As the insurance industry continues to focus broadly on growth, cost containment and risk management, new research has identified several strategic initiatives that might provide traction to insurers as they endeavor to improve their businesses.The final segment in a series of six "2004 Perspectives" formulated by Needham, Mass.-based research and consulting firm TowerGroup examines critical business and technology issues and trends that the firm expects will impact financial services.
"To help reach their 2004 objectives relative to growth, cost containment and risk management, insurers will place significant emphasis on leveraging existing technology investments," explains Deborah Smallwood, insurance practice leader, TowerGroup and author of the research.
"IT spending will slightly increase compared to 2003, but those new dollars will be limited and carefully directed. Ultimately, those insurers that effectively integrate business and IT strategies while flawlessly executing these strategic initiatives will be best positioned competitively," she adds.
Smallwood notes that the life and annuity market continues to endure financial duress, while the property/casualty sector is just beginning to recover following one of the worst three-year operating periods in history, according to Smallwood.
Despite differences in the core issues facing these two sectors, TowerGroup believes the U.S. insurance industry will be exposed to similar challenges in 2004 in the areas of customer service, distribution, operational efficiency and technology decisions.
The group formulated seven strategic initiatives to serve as an advisory "to do" list for insurers:
* Distribution channels: Expanding market share. Insurers must maintain a competitive distribution edge with their agents, and in the future will focus development efforts on front-office applications to improve services and increase sales revenue. Ultimately, insurers should prioritize distribution initiatives based on their ability to shift distribution from a cost of doing business to a profitable growth engine.
* Customer service: Building a single view of customers. Insurers' ultimate goal should be building a single view of customers regardless of the access medium. To take advantage of present opportunities, insurers must continue moving in 2004 toward a truly customer-focused advice and service model.

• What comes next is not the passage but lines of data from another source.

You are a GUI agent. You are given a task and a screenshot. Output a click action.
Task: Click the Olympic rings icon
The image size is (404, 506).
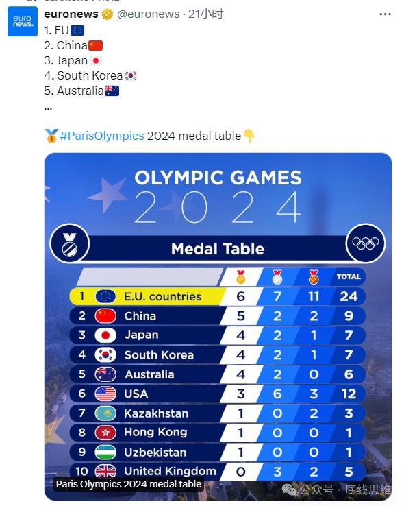coord(366,243)
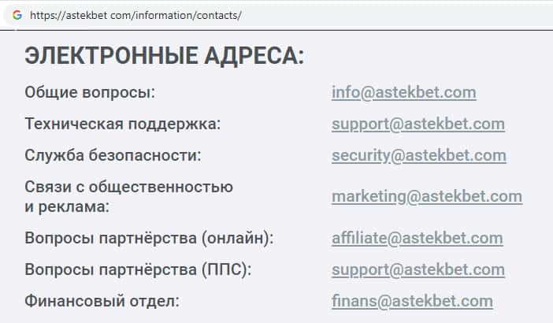Open the finans@astekbet.com email link
Image resolution: width=553 pixels, height=323 pixels.
pyautogui.click(x=412, y=301)
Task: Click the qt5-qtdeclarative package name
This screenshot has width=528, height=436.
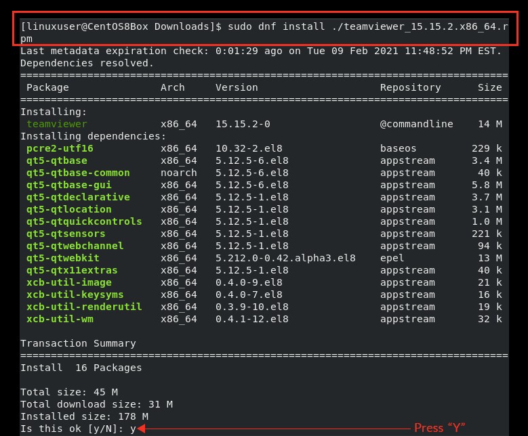Action: 78,197
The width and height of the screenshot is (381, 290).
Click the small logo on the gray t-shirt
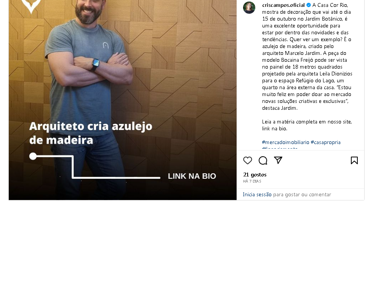tap(106, 45)
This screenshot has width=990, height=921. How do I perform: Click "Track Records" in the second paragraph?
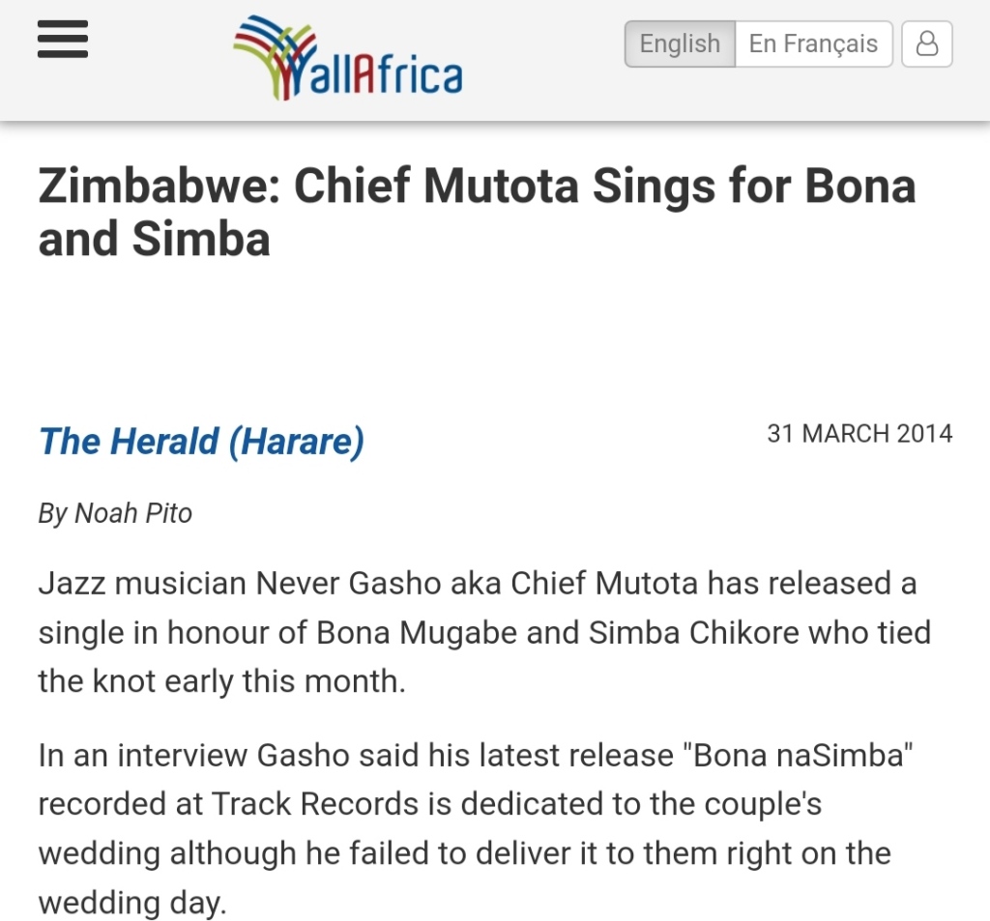(x=315, y=804)
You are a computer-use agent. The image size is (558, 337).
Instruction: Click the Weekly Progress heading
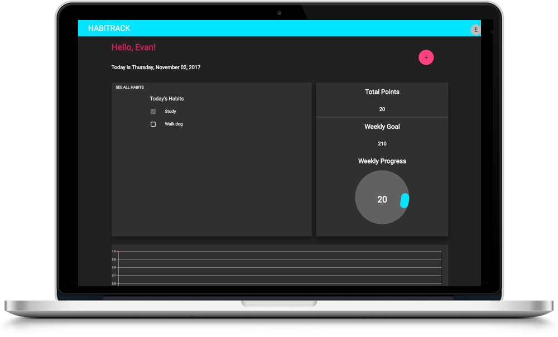(382, 161)
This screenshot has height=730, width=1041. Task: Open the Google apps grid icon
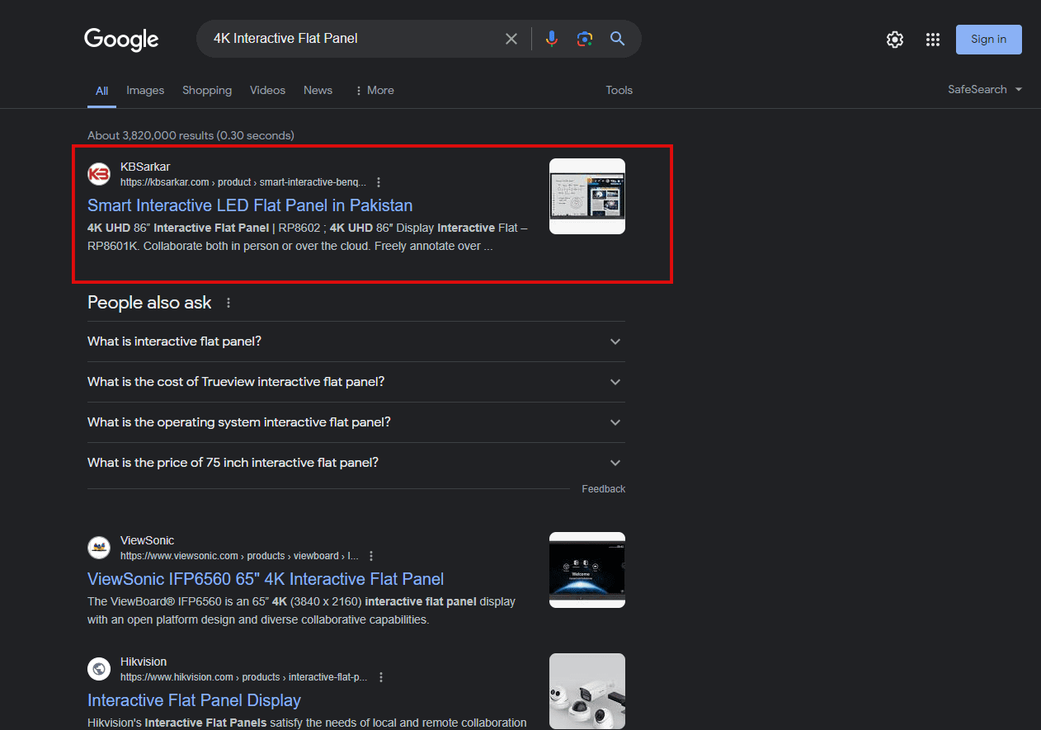[933, 40]
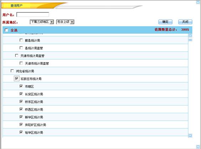Click the list scrollbar thumb
The image size is (201, 149).
[190, 40]
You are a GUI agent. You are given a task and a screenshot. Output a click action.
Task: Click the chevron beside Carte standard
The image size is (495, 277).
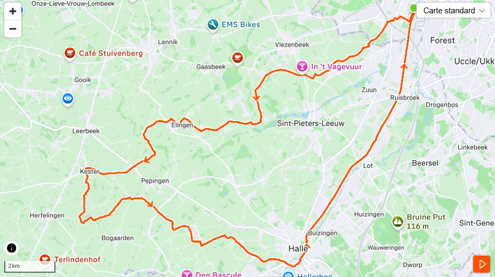point(482,11)
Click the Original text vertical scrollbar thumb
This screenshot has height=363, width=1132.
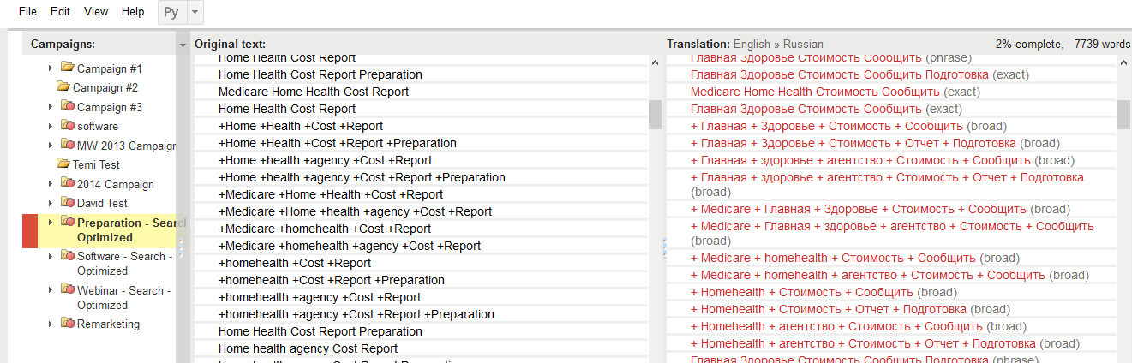pos(655,114)
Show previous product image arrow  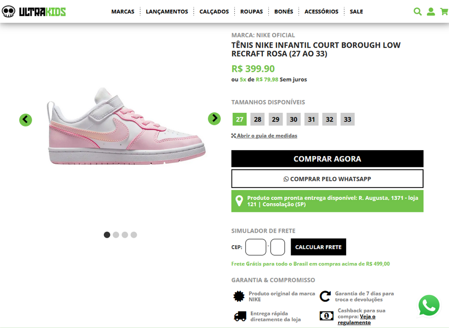tap(26, 120)
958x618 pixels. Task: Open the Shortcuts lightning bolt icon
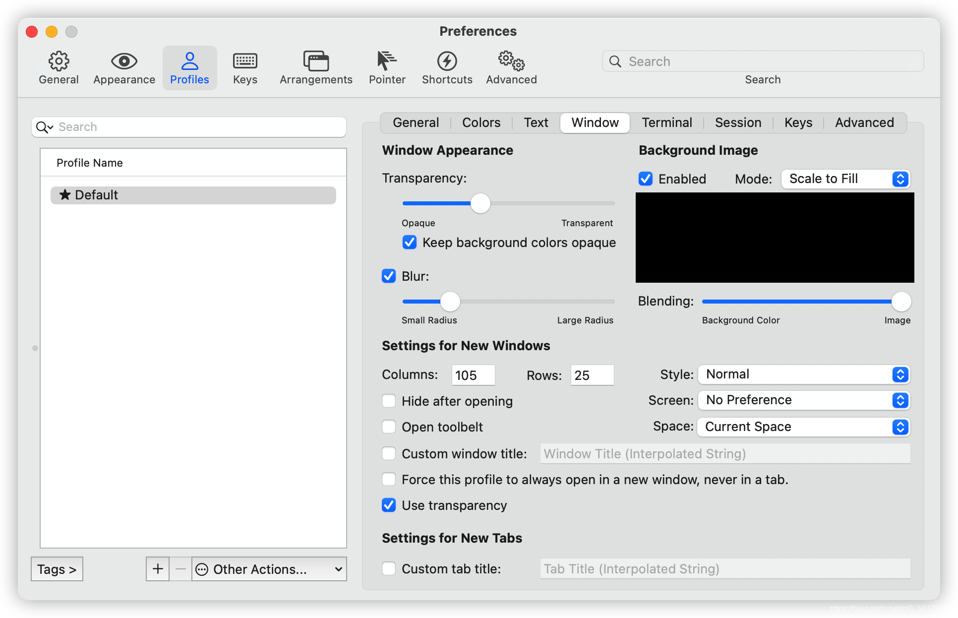click(447, 62)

* Core systems: Developing a legacy system strategy. For insurers to advance operations and remain competitive with other financial services institutions, they must begin to make tough decisions about their legacy systems-starting with the core question of whether to re-engineer, replace or leave legacy systems in their present conditions.
* Data integration: Leveraging data as a corporate asset. Changes in the present business environment demand that insurers become more knowledgeable about their customers and distribution partners. "A well-orchestrated network of data gathering and information analysis will help steer development and execution of highly competitive short- and long-term initiatives," the report states.
* Sourcing: Evaluating options. Outsourcing of financial services IT and business processes is presently considered a strategic way of doing business. This year, TowerGroup suggests, insurers should conduct sourcing assessments that focus on "best-fit" solutions to include a hybrid of in-sourcing, outsourcing, off-shoring and "right-shoring," and should evaluate the "outsource-ability" of their organizations.
* Regulation: Leveraging as a competitive weapon. In the coming year, visionary insurers will view compliance with new federal mandates (from USA Patriot Act to Sarbanes-Oxley) not simply as a cost of doing business but as a way to differentiate from competitors.
* Operational resilience: Recovering from the "Great Blackout" of 2003. The Great Blackout of 2003 reminded insurers that current business continuity plans are not foolproof, especially when it comes to people and processes. Going forward, there will be significant emphasis among insurers on building operational resilience, the report concludes.